Commodity Markets Watching Demand Slump and Brazilian Weather Conditions

The commodity markets are paying attention to a couple of key factors influencing price movement. Joe Vaclavik, founder and president of Standard Grain, says there are two things traders are watching.

“I think it’s Brazil weather and maybe a lack of demand would be the two things. Soybean export inspections were the lowest seasonally in 12 years last week, so not a good sign,” according to Vaclavik.

He says the demand drop-off begins with China. Vaclavik says, “I think there are some issues with China. China’s the biggest soybean buyer, and their crush margin is negative, so the Crushers who crush beans in China aren’t making money. Brazil, even though they have crop problems, supposedly they’re still cheaper than we are on the export market. Beans landed in China anyway, which is the one that matters, so you’re seeing weak demand. You could probably say the same thing for corn to maybe a little bit lesser extent. The export book there has improved a little bit, it just hasn’t been enough to rally the market by any stretch.”
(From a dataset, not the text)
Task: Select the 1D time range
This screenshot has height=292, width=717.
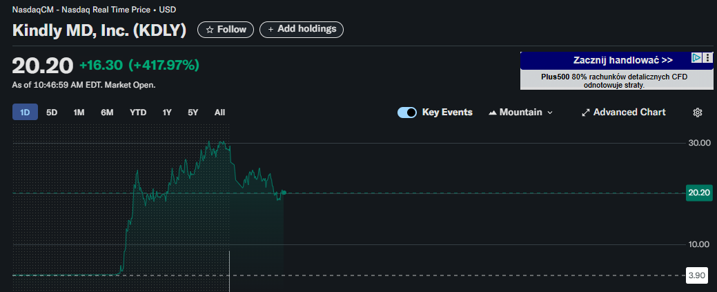Action: 25,113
U.S. bean prices have to come down to be more competitive, but the story is different in corn according to Vaclavik. He says, “They have come down, and I don’t know how far down they need to come to be competitive. Corn is competitive. We are competitive in the export market but haven’t seen an uptick in business. I wouldn’t be shocked if at some point, especially if you ran into a Brazilian weather problem with this second crop, I wouldn’t be shocked if China or somebody else stepped up their U.S. corn purchases. That’s something that I’m not going to say is going to happen, but it’s something that could rally prices at some point in time. We saw China buy U.S. corn last year during the winter and spring, and then they eventually canceled a bunch of it. Even if those initial purchases or something like that were to repeat, I think, would be positive.”
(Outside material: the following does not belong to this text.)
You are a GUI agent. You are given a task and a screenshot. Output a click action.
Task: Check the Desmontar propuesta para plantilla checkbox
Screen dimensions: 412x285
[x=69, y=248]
Brazil’s weather and crop conditions have had a big influence on the markets since late last year. Vaclavik says, “They were really dry in October, November, and then the rains kind of normalized to some extent in December, and they’re normalizing more so in January. That’s a big part of the reason why the soybean markets backed off. You go back to the early to mid part of November when it was really dry in the forecast, and it looked good. Beans were 14 bucks. There is a lot of uncertainty surrounding Brazilian production, and I think the general thought now is that the crop’s not going to be as good as we thought maybe it would be before the season, but it’s not going to be a train wreck either.”